Since the May 14 Supreme Court announcement, there’s been an influx of companies making acquisitions, striking deals and announcing new products to become better positioned to leverage the betting opportunity across sports and esports.
Cuban, for one, might benefit threefold from gambling as an investor in the blockchain-powered esports bookmaking company Unikrn, which has an established presence in Europe and has been waiting to enter the U.S. market. Unikrn announced a $25 million funding round in September, and its investors celebrated the SCOTUS announcement loudly in the hours and days following.
“In the last few hours, our dream became real, and our company just became substantially more valuable,” wrote Unikrn CEO Rahul Sood in a Medium post shortly after the court ruled that U.S. states could make their own decisions about sports betting. “LET’S GOOOOOOOOOOOOOOOOO!”
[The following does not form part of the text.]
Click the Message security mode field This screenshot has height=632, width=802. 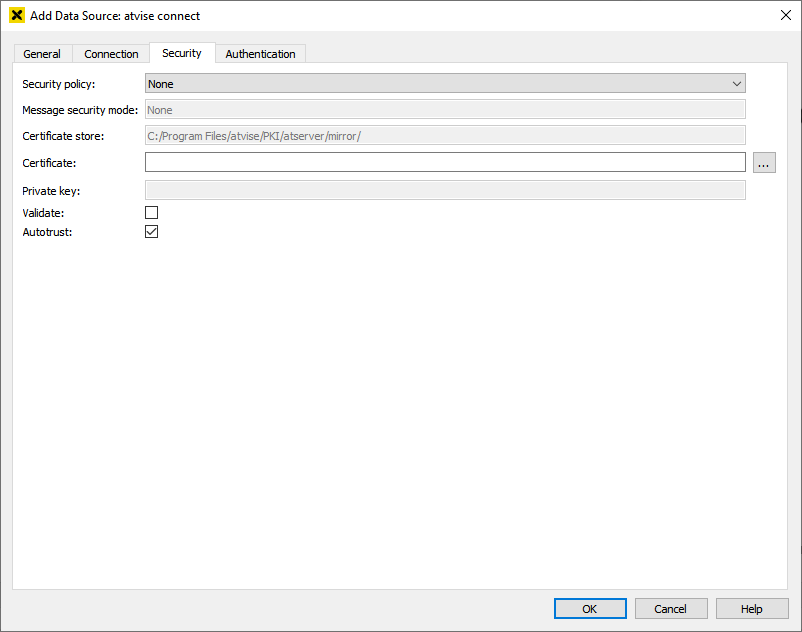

Last week, FanDuel announced that it would be acquired by U.K.-based betting house Paddy Power Betfair in a deal that will give one of Europe’s largest bookmaking companies access to the U.S. market. However, DraftKings, FanDuel’s biggest U.S. competitor in daily fantasy sports, has a more established presence in esports with its League of Legends fantasy games (the company’s fastest-growing fantasy category last year) and said last week that it’s also open to acquisitions.
On May 24, esports sportsbook Rivarly.gg announced that is was launching live, in-play betting, which allows bettors to wager throughout an esports match on a variety of in-game events and outcomes.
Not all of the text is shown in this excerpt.